House passes private school tuition tax credit legislation

by
Idaho Freedom Foundation staff
March 20, 2013
Idaho Freedom Foundation staff
Author Image
March 20, 2013
[post_thumbnail]Rep. John Vander Woude, left, debates on House Floor.

The Idaho House Wednesday narrowly passed legislation that would extend tax credits to Idahoans who make donations to state-sanctioned “scholarship granting organizations.” The scholarships would in turn be granted to eligible children to enable them to attend private schools within the state, and the donors would receive a dollar-for-dollar credit against their annual state income tax bill.

The vote was 35-32, with the bill now heading to the Senate for consideration.

“This would provide a positive fiscal impact to local school districts, and to our state budget,” said Rep. John Vander Woude, R-Nampa, as he presented House Bill 286. “Estimates are that these tax credits would reduce the burden on public schools and would save the state about $3 million a year.”

The bill would allow for up to $10 million worth of credits to be extended each year. While donations would be made to state-authorized tuition granting institutions, and the institutions would then award the scholarships to eligible kids and parents, the scholarships could be used at both secular and religious private schools.

“I have a great deal of difficulty seeing how the bill actually produces any savings,” House Minority Leader John Rusche, D-Lewiston, commented during debate on the House floor, noting that “removing a small portion of students from public school classrooms does not reduce operational costs of our schools.”

“When we heard this in committee, the spokesperson from the Idaho Education Association stated to us that the IEA does not oppose school choice,” Rep. Mark Patterson, R-Boise, said from the floor. “That’s precisely what this bill is about, school choice. I urge a ‘yes’ vote for school choice.”

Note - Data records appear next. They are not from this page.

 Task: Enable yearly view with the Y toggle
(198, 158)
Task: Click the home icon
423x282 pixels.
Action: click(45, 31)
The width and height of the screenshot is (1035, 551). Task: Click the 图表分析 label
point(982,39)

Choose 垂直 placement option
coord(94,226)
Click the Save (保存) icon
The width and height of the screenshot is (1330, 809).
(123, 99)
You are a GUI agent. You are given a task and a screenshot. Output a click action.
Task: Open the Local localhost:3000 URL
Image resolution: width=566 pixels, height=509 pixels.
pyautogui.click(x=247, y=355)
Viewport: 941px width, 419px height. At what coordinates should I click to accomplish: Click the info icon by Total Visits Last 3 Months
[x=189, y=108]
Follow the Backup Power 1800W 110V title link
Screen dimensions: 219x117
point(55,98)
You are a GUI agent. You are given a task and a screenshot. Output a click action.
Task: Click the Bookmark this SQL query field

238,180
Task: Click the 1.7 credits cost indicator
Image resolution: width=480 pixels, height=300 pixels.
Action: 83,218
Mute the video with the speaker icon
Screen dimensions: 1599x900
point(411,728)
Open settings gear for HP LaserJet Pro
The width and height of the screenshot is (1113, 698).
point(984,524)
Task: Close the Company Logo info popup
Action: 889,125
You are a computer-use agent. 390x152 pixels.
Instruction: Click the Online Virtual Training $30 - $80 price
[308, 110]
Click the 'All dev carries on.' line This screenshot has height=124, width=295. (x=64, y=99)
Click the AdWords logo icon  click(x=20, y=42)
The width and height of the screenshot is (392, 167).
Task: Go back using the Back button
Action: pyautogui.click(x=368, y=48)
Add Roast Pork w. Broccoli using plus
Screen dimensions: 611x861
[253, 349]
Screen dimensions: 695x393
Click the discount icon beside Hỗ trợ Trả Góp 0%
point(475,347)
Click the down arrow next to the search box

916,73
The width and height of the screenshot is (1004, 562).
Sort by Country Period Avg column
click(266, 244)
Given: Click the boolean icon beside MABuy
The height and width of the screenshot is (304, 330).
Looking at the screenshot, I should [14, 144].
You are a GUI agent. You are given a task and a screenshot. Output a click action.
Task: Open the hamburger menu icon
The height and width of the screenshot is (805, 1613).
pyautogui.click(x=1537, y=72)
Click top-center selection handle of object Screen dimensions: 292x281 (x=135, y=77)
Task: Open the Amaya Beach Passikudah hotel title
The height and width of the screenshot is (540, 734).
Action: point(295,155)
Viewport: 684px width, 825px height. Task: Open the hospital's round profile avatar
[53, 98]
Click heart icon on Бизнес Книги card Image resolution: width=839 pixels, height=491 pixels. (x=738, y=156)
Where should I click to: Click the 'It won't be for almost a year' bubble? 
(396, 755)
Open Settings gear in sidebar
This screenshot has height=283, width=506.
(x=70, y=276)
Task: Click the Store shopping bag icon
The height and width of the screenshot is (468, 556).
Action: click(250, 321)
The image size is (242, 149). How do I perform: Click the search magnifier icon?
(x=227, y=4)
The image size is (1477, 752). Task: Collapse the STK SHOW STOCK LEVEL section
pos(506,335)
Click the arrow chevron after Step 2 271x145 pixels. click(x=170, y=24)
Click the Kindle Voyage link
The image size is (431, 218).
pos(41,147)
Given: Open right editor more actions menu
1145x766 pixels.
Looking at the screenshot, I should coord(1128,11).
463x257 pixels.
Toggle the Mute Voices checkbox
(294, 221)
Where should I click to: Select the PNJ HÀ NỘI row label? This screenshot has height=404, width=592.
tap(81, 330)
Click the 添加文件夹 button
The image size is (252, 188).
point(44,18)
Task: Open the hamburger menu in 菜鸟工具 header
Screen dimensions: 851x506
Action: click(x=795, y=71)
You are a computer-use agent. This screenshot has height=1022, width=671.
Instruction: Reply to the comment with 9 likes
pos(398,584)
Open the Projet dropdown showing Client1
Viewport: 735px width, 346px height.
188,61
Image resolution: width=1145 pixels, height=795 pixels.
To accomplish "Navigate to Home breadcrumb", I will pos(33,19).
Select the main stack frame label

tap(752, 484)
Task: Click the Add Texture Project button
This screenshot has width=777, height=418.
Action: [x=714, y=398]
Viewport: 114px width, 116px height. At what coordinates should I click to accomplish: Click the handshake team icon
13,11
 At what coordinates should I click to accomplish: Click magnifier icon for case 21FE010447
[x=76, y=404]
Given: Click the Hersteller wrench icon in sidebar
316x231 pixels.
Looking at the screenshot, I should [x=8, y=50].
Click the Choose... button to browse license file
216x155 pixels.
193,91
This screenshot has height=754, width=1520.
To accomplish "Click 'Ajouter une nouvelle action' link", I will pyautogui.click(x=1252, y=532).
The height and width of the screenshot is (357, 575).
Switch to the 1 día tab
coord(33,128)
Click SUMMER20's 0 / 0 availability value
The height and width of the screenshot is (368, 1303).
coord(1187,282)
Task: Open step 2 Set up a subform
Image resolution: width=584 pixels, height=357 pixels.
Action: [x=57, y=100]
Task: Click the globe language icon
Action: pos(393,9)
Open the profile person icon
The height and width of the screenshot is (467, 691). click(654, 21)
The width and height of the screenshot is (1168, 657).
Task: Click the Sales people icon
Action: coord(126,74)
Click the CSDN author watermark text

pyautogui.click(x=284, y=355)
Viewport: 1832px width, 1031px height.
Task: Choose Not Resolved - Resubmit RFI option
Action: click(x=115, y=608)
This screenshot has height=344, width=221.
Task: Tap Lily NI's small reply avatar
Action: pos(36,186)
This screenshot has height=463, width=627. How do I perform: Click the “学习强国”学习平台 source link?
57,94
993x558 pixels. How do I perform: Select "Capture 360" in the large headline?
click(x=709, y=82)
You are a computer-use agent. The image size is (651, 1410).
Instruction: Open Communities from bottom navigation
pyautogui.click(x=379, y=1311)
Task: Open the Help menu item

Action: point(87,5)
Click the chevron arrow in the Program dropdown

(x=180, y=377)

But Rep. Julie VanOrden, R-Pingree, expressed a different view of what constitutes school choice. “A lot of the states that have programs like this have really dilapidated schools and kids need to get out of them,” she said. “Our schools aren’t like that, and we already have choice, and it’s called charter schools.”

Rep. Mat Erpelding, D-Boise, raised concerns about the fact that the bill would allow scholarship funds to be spent on religious private schools, noting that the Idaho Constitution forbids government funding of religious institutions.

“It’s important to note that similar programs like the one proposed here have been shown to be constitutional,” responded Rep. Stephen Hartgen, R-Twin Falls. “The state of Arizona, for example, put a program like this in place many years ago and it was upheld by the 9th Circuit Court of Appeals. The 9th Circuit recognized that a program like this does not take money out of government accounts and place it in to religious institutions, but rather, it allows private individuals to re-direct a portion of their own money. This is constitutional, and I urge a ‘yes’ vote.”